The approval is based on clinical trial results showing an improvement in progression-free survival, as well as a preliminary analysis showing a strong trend toward better overall survival, for NSCLC patients treated first with Alimta plus cisplatin and then continue treatment with Alimta alone in the maintenance setting.
Alimta is the first chemotherapy agent to be approved in Europe for continuation maintenance therapy. In this setting, patients whose disease has not progressed immediately following first-line treatment with Alimta plus cisplatin can continue maintenance treatment with Alimta alone and achieve additional benefit.

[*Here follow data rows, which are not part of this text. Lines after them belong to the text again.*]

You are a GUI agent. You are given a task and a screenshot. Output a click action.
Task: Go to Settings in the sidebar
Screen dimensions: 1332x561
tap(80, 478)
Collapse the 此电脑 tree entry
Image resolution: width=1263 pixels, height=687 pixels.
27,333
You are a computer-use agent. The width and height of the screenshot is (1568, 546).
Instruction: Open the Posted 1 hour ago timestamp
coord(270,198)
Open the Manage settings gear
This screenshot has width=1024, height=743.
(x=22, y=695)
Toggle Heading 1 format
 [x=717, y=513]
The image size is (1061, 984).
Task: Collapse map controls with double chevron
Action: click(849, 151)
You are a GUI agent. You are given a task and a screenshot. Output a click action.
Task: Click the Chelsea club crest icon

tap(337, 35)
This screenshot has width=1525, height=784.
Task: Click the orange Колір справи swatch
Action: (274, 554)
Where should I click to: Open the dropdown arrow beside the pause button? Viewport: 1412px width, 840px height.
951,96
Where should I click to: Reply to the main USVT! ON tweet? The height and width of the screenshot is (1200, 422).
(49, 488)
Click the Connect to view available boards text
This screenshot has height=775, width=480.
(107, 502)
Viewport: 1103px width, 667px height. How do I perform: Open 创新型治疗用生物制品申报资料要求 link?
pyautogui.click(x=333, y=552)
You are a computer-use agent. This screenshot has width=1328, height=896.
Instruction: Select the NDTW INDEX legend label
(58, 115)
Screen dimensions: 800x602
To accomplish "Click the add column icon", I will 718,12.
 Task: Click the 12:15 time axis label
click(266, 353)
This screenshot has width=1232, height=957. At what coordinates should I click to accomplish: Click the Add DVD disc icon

Continuation maintenance therapy with Alimta is specifically tailored to benefit the group of patients with a particular type of NSCLC, called nonsquamous, and who have shown a positive response or disease stabilization after treatment with first-line Alimta plus cisplatin. Although other maintenance regimens are currently available for NSCLC, they involve using different medicines in the maintenance phase of treatment than were used in the first-line setting.
"This latest approval for Alimta represents an important advance in the treatment of advanced lung cancer," said Allen Melemed, M.D., M.B.A., senior medical director with Lilly Oncology. "Tailored therapies have come to the forefront of cancer treatment because they allow clinicians to select the right treatment for the right patient. With Alimta continuation maintenance therapy, patients with lung cancer who have already benefited from first-line treatment will now have the option to continue treatment with Alimta, with the goal of a better clinical outcome."
Approval of Alimta continuation maintenance was based on results from PARAMOUNT, a randomized double-blind Phase III study presented in June 2011 at the American Society of Clinical Oncology (ASCO) Annual Meeting. The study examined whether Alimta continuation maintenance therapy improves progression-free survival, as well as overall survival, after Alimta -cisplatin induction therapy in patients with advanced nonsquamous NSCLC. The study met its primary endpoint of progression-free survival, and a preliminary analysis has shown a strong trend toward positive overall survival.
Alimta is approved in Europe and the US for three indications in patients with advanced nonsquamous NSCLC, including first-line treatment in combination with cisplatin, second-line treatment, and maintenance treatment of patients whose disease has not progressed immediately following platinum-based chemotherapy.
Alimta is also approved, in combination with cisplatin, in both the EU and US for the treatment of chemotherapy-naïve patients with unresectable malignant pleural mesothelioma.